Large Signal Performance of The Gallium Nitride Heterostructure Field-Effect Transistor with a Graphene Heat-Removal System

Abstract

The self-heating effect exerts a considerable influence on the characteristics of high-power electronic and optoelectronic devices based on gallium nitride. An extremely non-uniform distribution of the dissipated power and a rise in the average temperature in the gallium nitride heterostructure field-effect transistor lead to the formation of a hot spot near the conductive channel and result in the degradation of the drain current, power gain and device reliability. The purpose of this work is to design a gallium nitride heterostructure field-effect transistor with an effective graphene heat-removal system and to study using numerical simulation the thermal phenomena specific to it.
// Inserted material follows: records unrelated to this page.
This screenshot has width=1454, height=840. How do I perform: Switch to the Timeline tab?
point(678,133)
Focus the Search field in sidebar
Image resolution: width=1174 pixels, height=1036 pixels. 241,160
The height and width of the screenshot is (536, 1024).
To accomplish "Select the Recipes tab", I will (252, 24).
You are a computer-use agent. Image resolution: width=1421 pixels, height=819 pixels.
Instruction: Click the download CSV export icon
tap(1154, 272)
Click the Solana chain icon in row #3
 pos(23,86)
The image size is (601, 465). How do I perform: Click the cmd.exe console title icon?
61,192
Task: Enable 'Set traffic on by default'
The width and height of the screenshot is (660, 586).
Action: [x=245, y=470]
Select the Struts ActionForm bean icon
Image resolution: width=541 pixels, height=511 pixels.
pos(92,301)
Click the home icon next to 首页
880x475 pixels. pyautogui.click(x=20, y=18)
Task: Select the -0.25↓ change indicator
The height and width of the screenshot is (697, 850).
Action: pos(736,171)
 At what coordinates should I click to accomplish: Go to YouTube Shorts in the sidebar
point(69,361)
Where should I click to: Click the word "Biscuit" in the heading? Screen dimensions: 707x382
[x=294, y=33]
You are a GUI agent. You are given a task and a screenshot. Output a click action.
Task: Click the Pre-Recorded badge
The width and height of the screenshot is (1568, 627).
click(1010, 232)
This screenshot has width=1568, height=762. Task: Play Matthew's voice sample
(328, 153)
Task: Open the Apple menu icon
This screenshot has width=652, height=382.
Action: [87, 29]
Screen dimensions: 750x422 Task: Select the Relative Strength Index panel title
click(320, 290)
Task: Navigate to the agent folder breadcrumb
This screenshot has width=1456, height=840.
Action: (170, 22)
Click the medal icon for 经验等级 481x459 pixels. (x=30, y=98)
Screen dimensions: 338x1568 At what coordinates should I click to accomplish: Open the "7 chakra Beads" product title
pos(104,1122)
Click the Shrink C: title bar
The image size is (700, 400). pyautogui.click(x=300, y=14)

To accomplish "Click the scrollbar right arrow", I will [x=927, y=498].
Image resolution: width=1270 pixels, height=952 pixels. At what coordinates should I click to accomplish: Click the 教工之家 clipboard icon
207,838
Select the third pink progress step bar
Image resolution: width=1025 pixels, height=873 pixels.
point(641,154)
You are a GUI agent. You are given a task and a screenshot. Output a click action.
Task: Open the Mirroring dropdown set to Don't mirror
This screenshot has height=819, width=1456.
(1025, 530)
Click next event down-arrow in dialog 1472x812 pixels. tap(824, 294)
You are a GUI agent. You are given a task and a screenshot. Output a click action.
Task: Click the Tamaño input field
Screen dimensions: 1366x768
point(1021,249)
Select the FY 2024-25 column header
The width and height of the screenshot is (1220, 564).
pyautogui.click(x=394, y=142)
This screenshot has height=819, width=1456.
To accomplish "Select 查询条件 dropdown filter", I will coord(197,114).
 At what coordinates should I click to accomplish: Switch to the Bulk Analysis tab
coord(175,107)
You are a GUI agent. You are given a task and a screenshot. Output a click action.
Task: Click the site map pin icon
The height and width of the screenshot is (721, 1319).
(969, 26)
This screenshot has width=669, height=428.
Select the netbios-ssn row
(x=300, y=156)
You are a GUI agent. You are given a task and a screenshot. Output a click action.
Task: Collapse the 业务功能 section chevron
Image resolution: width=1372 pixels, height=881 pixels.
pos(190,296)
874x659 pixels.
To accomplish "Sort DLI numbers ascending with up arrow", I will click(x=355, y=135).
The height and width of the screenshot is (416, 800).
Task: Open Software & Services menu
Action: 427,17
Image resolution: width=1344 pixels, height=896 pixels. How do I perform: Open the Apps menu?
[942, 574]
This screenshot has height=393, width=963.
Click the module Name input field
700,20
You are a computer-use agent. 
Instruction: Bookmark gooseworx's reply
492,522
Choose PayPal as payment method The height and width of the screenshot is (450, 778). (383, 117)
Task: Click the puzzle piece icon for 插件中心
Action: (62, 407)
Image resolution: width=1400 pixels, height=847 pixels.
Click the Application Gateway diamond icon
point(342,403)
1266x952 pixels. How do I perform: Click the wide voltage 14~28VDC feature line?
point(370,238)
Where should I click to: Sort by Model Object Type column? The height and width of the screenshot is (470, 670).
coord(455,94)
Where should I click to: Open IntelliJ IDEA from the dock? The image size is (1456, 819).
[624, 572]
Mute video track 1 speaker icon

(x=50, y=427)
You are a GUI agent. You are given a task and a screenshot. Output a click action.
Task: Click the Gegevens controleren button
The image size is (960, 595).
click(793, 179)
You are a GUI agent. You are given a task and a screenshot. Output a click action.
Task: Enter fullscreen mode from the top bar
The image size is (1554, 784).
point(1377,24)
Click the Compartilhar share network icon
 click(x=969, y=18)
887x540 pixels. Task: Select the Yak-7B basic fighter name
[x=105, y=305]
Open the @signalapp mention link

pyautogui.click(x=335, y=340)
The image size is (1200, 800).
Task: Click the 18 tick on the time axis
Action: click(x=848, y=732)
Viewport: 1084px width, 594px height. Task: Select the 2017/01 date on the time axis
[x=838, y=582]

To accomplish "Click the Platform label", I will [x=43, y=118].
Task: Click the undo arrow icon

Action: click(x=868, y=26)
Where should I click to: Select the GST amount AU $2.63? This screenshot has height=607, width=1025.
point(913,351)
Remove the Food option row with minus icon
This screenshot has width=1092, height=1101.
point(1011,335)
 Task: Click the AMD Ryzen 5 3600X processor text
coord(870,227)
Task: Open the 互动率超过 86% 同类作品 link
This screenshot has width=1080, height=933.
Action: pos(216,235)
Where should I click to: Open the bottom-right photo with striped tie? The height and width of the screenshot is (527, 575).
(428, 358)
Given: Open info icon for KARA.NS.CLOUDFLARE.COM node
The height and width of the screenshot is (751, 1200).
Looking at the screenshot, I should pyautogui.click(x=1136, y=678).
The object of the research is the device structure formed on sapphire with a graphene heat-spreading element placed on its top surface and a trench in the passivation layer filled with diamond grown by chemical vapor deposition. The subject of the research is the large signal performance quantities. The simulation results confirm the effectiveness of the heat-removal system integrated into the heterostructure field-effect transistor and leading to the suppression of the self-heating effect and to the improvement of the device performance. The advantage of our concept is that the heat-spreading element is structurally connected with a heat sink and is designed to remove the heat immediately from the maximum temperature area through the trench in which a high thermal conductivity material is deposited. The results of this work can be used by the electronics industry of the Republic of Belarus for developing the hardware components of gallium nitride power electronics.